= Mycorrhizosphere =

The mycorrhizosphere includes "roots, hyphae of the directly connected mycorrhizal fungi, associated microorganisms
and the soil within their direct influence". It is the region in which nutrients are released from the roots and the fungus increases the microbial population and its activities. The roots of most terrestrial plants, including most crop plants and almost all woody plants, are colonized by mycorrhiza-forming symbiotic fungi. In this relationship, the plant roots are infected by a fungus, but the rest of the fungal mycelium continues to grow through the soil, digesting and absorbing nutrients and water and sharing these with its plant host. The fungus in turn benefits by receiving photosynthetic sugars from its host.

Participating in symbioses with 80% of terrestrial plants, the arbuscular mycorrhizal fungi (AMF) involved in the mycorrhizosphere span diverse ecosystems within which they both influence and are influenced. The mycorrhizosphere is additionally impacted by both natural and anthropogenic influences, including seasonal shifts, the diversity of host plants, land development, and agricultural methods. These factors, coupled with the improved nutrient acquisition and pathogen resistance conferred by the mycorrhizosphere, elucidates this network's essential contribution to vegetation health, soil aggregation against erosion, greenhouse gas fixation, and conservation, while serving as an ecological health indicator.

==Organisms involved==
The mycorrhizosphere involves a community of microorganisms. There are three divisions of fungi that can form mycorrhizae, the Glomeromycota, Ascomycota, and Basidiomycota. Glomeromycota can form arbuscular mycorrhizae with angiosperms (flowering plants), gymnosperms (seed-producing plants), pteridophytes, mosses, lycopods, and Psilotales. Ascomycota fungi form ericoid mycorrhizas with plants of the order Ericales, and ectomycorrhizas with trees. Basidiomycota fungi form ecto-, orchid, monotropoid, arbutoid, and some ericoid mycorrhizae. Fungal hyphae are thinner than plant roots, which allows them to penetrate areas in the soil with moisture and nutrients that are inaccessible to roots. In some cases, mycorrhizal fungi in the mycorrhizosphere may ward off fungal plant pathogens. For example, the arbuscular mycorrhizal fungus Glomus intraradices reduces germination of the pathogen Fusarium oxysporum, but stimulates germination of a non-pathogenic fungus Trichoderma harzianum.
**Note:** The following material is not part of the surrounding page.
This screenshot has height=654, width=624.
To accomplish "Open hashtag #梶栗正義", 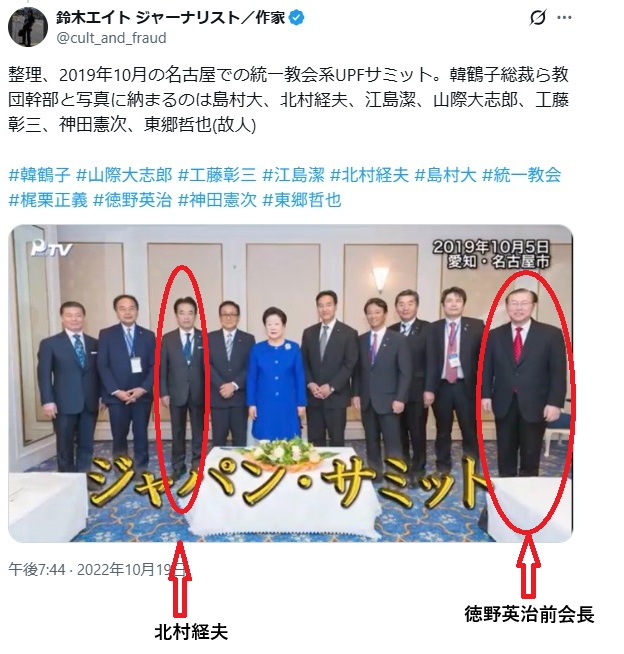I will (48, 200).
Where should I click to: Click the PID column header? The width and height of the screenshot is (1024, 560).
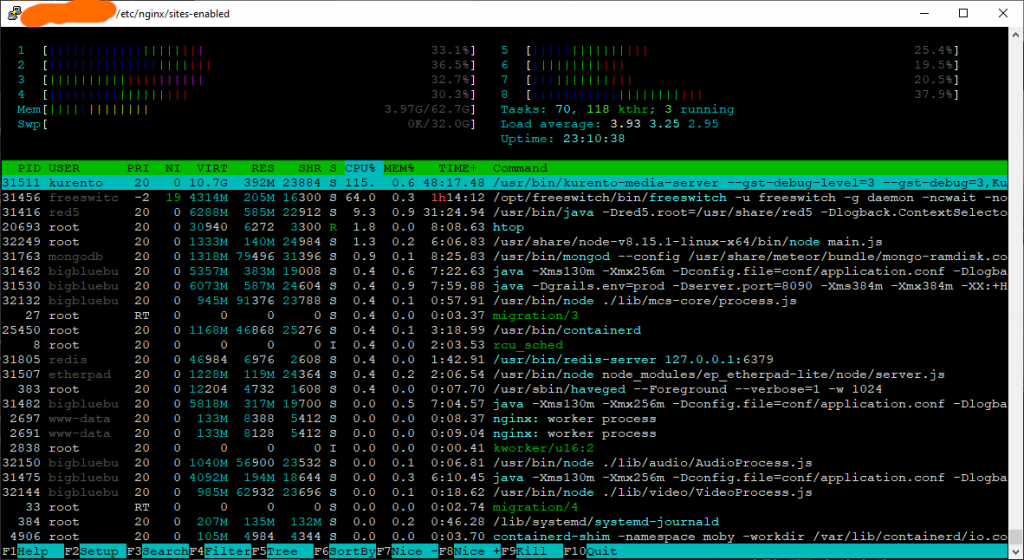(x=28, y=168)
Soil bacteria in the mycorrhizosphere influence plant growth in several ways: affecting the uptake of nutrients, providing protection against pathogens, contributing to nitrogen fixation, and contributing to mineral weathering. Archaea are also known to exist in the mycorrhizosphere. They may contribute to nitrogen fixation and produce antibiotic compounds, but the extent of their interactions with other organisms and their overall function is not well known. Soil protozoa feed on bacteria and, in some cases, hyphae. The type of mycorrhizae greatly influences the protozoal population in a mycorrhizosphere. For example, a Paxillus involutus–conifer mycorrhiza seems to reduce the density of protozoa in the resulting mycorrhizosphere, but mycorrhizae formed with Lactarius rufus and Suillus bovinus have the opposite effect. Other soil organisms that influence the mycorrhizosphere community include soil animals such as nematodes, mites, and earthworms, which forage on roots, hyphae and their associated microorganisms.

== Ecological Interactions ==
AMF is one of the most important biofertilizers and stabilizers in nature. AMF helps plants to survive through harsh environments by providing support in nutrient uptake in the ecosystems. Specifically in the Yucatán Peninsula, AMF plays an essential role in different kinds of biomes and supports the endemic species.
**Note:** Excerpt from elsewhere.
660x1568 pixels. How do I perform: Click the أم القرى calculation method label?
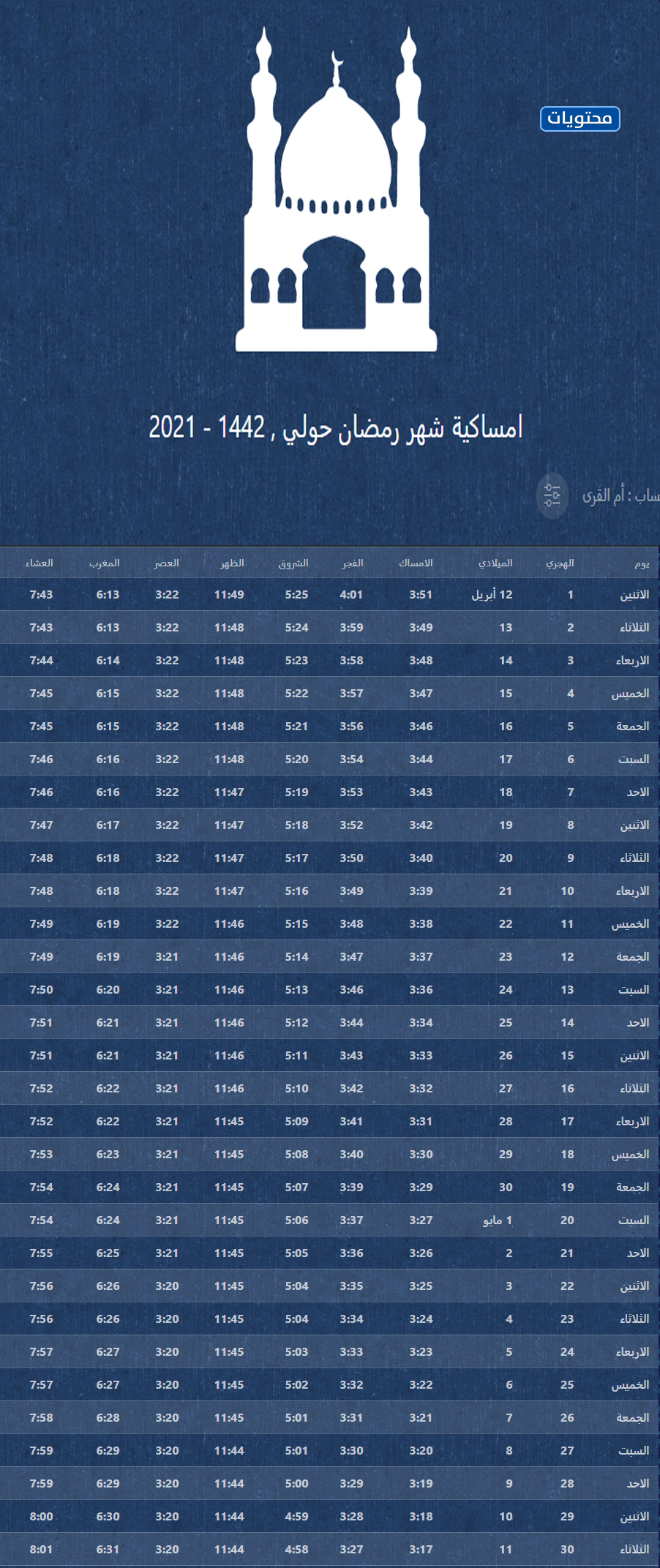[x=619, y=496]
=== Role in Agricultural Soil Conservation ===

Components and interactions in the mycorrhizosphere.

Different agricultural methods’ cycle timings, mechanical implements, and chemical additives produce diverse effects upon soil ecology that may be beneficial or deleterious to the mycorrhizosphere upon which crops are dependent for nutrients (e.g. P, Zn, Cu, Fe, N, K, Ca, Mg) and pathogen resistance. Green agricultural practices that promote intercropping and reduce tillage, herbicides, and artificial fertilization increase AMF colonization.

Hyphal soil penetration imparts erosion and nutritional depletion resistance through adhesive glomalin secretion, which improves the formation of stable aggregates in soil that contain nutrients, oxygen, and moisture, while accounting for approximately 5% of global organic carbon and nitrogen storage. As with roots, hyphal networks improve soil adhesion against wind and water erosion that releases stable aggregates’ carbon and nitrogen contents into the atmosphere as greenhouse gases.

Conventional Methods

Conventional monocropping agriculture minimizes potential AMF symbiosis through reduced crop biodiversity, frequent tillage, and artificial fertilizer and herbicide use.

Though artificial fertilizers are commonly used to satisfy the increased agricultural nutrient demands for larger crop yields, these reduce plant reliance upon AMF networks and may thereby reduce plants’ symbiosis with mycorrhizae. Years of consecutive harvest deplete soil nutrients and necessitate subsequent fallow periods that commonly last between 15 and 20 years. Varying extents of tillage are utilized to aerate and homogenize the distribution of artificial fertilizers and moisture within soil, though they sever hyphal connections in mycorrhizal networks.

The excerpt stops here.